# Stated goal
Rewrite the stretch of items from the line containing "click on View" through the line containing "delete is located at coordinates (1580, 51).", changing "particular" to "specific" and leaving everything else as it is. Give back only those lines.

# Given records
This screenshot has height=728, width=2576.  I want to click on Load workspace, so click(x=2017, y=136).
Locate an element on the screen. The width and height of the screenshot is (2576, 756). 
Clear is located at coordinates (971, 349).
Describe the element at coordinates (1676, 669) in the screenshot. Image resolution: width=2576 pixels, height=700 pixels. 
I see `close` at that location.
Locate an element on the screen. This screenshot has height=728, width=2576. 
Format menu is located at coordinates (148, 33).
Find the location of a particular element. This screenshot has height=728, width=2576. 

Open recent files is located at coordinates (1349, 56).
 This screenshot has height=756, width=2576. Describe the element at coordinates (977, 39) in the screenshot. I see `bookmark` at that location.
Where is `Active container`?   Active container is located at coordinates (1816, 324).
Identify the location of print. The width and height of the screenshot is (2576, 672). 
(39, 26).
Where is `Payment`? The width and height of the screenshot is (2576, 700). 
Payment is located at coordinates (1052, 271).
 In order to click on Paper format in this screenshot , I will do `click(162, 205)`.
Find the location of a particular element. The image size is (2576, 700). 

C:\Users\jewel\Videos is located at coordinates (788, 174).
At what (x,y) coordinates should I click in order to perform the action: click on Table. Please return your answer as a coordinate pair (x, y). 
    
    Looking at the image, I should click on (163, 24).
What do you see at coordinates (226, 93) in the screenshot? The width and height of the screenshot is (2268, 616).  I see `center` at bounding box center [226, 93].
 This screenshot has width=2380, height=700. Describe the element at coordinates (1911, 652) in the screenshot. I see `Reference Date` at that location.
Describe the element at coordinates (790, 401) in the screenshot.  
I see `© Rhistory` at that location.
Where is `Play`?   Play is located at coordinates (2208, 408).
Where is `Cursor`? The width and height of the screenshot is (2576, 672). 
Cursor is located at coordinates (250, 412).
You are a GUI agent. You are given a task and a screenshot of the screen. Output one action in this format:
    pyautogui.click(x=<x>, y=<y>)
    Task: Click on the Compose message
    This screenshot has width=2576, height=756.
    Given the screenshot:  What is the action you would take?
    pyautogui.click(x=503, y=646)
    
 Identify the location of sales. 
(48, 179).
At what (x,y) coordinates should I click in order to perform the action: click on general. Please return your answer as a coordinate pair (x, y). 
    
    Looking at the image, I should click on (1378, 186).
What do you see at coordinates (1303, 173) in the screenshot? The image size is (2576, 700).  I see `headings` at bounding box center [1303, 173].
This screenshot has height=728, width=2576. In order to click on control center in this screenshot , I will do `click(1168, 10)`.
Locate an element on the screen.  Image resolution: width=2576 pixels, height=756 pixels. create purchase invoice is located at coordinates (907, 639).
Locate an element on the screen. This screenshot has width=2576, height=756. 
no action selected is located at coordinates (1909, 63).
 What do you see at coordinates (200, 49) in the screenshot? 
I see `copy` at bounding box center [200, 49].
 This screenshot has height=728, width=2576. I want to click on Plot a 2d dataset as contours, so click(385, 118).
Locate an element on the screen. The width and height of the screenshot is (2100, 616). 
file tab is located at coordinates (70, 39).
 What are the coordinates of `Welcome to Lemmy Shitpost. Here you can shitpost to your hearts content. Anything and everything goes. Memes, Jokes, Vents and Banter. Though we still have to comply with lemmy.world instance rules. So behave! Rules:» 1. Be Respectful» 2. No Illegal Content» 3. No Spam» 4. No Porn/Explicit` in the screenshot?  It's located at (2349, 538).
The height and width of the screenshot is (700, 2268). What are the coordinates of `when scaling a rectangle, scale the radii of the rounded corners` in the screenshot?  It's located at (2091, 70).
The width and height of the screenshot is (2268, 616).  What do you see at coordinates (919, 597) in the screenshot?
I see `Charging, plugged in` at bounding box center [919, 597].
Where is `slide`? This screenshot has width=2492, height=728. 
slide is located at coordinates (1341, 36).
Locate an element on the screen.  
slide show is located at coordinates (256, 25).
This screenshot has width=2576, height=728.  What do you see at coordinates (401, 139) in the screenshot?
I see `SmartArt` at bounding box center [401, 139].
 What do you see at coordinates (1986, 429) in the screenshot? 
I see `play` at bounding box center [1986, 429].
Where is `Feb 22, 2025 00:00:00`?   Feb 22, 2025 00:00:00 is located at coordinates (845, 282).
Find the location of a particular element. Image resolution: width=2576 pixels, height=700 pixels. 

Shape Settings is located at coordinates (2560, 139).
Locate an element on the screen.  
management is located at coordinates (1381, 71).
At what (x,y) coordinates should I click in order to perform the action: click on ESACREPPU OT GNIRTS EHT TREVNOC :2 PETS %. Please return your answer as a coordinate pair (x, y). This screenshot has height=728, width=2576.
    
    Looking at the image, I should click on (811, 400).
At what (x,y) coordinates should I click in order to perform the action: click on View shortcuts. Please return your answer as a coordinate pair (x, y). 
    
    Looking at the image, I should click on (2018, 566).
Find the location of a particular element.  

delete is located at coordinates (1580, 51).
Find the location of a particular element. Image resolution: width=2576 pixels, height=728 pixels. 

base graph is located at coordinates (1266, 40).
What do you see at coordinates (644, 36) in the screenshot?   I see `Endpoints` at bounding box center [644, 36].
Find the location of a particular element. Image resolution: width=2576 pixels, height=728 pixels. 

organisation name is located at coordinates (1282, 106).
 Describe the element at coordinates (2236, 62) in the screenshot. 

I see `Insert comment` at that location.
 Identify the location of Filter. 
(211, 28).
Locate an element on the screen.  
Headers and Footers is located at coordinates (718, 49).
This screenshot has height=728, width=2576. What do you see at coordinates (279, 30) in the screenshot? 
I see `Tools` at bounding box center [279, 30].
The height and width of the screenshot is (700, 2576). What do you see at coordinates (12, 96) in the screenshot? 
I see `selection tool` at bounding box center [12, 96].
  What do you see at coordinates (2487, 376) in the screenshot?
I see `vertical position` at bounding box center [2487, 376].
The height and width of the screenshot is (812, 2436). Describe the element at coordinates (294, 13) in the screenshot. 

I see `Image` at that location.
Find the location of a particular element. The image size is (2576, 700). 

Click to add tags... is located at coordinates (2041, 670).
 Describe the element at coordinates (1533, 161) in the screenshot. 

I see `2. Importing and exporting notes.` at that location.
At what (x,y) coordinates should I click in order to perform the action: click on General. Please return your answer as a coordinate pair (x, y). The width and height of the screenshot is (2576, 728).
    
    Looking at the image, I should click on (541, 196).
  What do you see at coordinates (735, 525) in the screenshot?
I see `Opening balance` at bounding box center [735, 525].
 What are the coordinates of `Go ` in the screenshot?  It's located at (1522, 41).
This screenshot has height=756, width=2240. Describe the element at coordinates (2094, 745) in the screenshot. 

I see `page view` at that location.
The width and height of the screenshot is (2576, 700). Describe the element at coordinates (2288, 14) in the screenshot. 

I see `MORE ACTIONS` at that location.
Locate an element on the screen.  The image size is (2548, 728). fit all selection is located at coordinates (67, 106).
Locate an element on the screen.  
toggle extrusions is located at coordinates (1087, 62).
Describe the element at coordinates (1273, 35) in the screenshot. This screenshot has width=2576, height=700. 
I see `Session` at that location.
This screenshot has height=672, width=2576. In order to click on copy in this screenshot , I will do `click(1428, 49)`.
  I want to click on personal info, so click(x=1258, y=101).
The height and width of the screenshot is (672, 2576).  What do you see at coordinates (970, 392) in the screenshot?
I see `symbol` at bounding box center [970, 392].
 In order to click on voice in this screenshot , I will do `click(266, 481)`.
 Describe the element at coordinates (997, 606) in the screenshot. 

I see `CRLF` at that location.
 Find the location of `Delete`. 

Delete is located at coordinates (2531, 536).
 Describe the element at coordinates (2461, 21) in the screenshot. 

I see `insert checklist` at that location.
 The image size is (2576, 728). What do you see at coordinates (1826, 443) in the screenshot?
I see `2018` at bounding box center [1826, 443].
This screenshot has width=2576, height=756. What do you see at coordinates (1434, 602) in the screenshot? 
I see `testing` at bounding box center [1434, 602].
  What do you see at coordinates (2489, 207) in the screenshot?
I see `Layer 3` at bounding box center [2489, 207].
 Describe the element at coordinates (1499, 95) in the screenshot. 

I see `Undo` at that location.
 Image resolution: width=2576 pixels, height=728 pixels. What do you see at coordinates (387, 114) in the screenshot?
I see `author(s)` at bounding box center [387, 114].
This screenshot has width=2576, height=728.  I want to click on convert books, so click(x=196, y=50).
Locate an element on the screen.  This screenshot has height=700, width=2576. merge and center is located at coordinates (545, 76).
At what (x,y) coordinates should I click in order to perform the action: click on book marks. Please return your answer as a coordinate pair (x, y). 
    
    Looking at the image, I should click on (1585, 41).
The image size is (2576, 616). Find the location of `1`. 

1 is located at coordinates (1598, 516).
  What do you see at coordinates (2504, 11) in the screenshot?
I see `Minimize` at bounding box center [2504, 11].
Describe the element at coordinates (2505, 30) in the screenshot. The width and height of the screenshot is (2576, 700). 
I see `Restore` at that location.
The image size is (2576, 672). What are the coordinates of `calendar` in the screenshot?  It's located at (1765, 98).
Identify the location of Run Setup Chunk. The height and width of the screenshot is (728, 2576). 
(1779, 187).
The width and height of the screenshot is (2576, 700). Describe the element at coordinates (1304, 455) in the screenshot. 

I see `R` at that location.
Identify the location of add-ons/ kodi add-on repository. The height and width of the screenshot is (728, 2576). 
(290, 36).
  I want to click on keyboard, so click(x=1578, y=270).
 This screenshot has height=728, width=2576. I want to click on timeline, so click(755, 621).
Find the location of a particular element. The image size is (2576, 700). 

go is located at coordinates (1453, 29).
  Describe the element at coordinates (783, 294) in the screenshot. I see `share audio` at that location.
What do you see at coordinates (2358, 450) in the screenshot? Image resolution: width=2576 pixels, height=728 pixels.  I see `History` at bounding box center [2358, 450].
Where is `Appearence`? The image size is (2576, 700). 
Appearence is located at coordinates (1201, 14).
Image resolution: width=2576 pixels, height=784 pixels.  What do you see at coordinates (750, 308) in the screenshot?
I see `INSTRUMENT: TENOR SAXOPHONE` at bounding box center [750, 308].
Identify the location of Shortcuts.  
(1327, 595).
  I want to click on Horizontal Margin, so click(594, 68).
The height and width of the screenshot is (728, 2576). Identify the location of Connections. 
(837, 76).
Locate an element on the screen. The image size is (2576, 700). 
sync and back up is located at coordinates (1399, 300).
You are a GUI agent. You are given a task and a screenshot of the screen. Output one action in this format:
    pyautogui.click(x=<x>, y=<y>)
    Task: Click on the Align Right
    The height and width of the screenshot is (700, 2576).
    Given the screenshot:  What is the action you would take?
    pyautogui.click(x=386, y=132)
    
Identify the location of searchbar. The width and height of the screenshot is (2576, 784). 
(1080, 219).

# Expected output
At what (x,y) coordinates should I click in order to perform the action: click on View shortcuts. Please return your answer as a coordinate pair (x, y). 
    
    Looking at the image, I should click on (2018, 566).
Find the location of a specific element.  

delete is located at coordinates (1580, 51).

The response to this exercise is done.